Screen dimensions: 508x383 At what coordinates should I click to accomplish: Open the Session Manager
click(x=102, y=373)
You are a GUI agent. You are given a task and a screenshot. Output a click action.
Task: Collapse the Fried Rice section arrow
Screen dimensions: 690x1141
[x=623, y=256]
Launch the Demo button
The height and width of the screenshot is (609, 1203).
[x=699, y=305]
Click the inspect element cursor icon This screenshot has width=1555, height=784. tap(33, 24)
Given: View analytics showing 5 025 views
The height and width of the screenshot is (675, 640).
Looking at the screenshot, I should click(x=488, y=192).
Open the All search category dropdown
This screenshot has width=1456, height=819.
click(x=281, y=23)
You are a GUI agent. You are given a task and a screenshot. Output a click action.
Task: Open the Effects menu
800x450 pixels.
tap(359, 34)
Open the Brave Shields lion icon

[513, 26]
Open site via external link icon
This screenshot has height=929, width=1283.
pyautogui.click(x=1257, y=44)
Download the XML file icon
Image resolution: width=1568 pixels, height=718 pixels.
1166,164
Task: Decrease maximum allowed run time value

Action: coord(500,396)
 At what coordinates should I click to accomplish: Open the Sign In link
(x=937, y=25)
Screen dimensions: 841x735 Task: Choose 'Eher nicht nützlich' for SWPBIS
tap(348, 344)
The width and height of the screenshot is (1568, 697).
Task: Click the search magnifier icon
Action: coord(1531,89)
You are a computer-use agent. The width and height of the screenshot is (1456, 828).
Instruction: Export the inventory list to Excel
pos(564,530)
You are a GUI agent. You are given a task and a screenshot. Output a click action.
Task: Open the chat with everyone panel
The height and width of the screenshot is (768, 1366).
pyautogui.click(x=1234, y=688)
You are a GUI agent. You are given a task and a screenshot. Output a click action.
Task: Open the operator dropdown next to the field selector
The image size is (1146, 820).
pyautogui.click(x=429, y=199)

--------------------------------

Directions for this task:
All lines above containing the string "dropdown" are to be collected.

Answer section:
Open the All search category dropdown
Task: Open the operator dropdown next to the field selector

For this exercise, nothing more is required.